I recently encountered a problem. Like everything I do it’s rather small in the grand scheme of things. Not talking life or death here. But it essentially boils down to a situation where you can help someone who made a mistake, or you can simply say “too bad” and be done with it. I am in the former camp while the people I am in conflict with are fine refusing help, no matter the consequences.
It’s made me realise how strongly I dislike this “too bad” approach and the people who enforce it.
Clearly there are situations where “too bad” is the only, or even the preferred outcome. When someone is clearly in the wrong and there’s nothing you can to help them, sure, “too bad” them all you like. When someone waits until the last minute and it’s impossible to actually assist – “too bad” them every day of the week. And clearly if there are dramatic legal or ethical concerns from any other result then well, yes, “too bad” is what you say, no matter how conflicted you might be.
But this circumstance was none of the above.

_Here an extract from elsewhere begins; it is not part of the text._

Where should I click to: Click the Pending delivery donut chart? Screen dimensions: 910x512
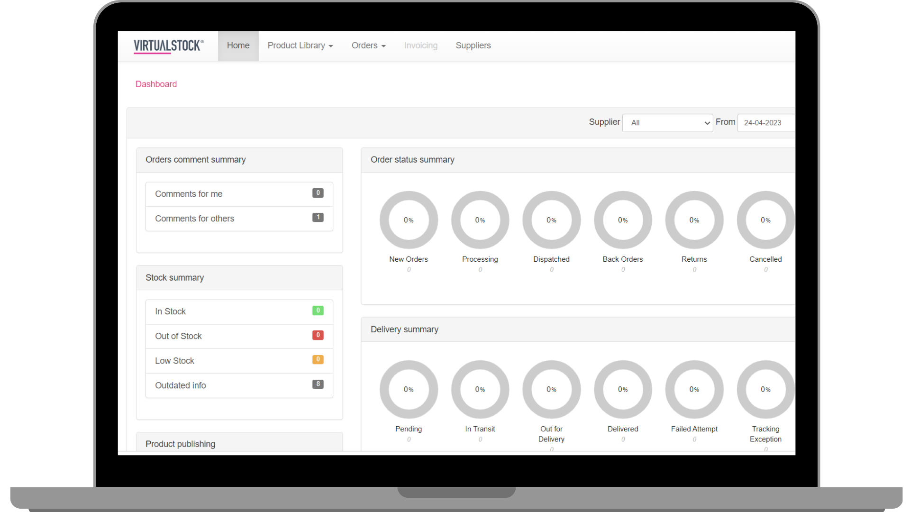409,389
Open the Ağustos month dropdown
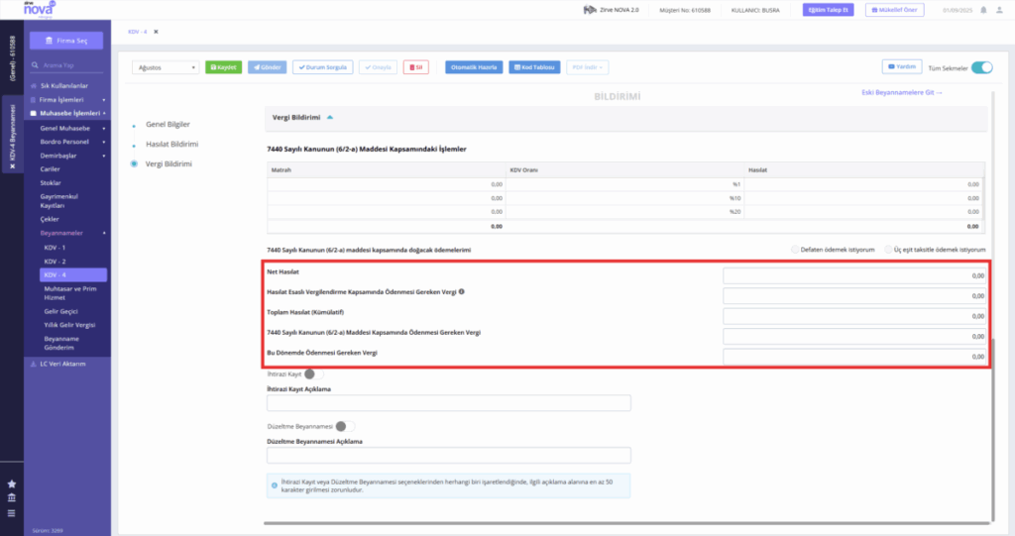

The person requesting help had a made a genuine mistake. They could have been helped with no dire consequences. The only reason to enforce the rules so stringently was that the rules exist.
“Too bad” was one way to approach it. “How can we help?” was another.
How small the “too bad” people’s lives must be. Obsequiously following rules and never judging a case on its merits. Either deriving satisfaction from blunt implementation, or, perhaps worse, realising the procedures are too harsh but feeling helpless to never do the right thing.
On one level I think I get it. Giving yourself over to regulations means never having to think and trying to help people is hard. On another level I’m still gobsmacked. A clearly good outcome was avoided all for the sake of… nothing.
I never want to be around a righteously “too bad” person. If I’m ever in the position I’ll steer clear from setting such cultures.
I know I’m too compassionate and maybe I’m kicking up a stink over nothing. The stakes in my life are low. Maybe the person, who I don’t even know, involved is fine either way.
But get your “too bad” attitude out of here and just help people if you can.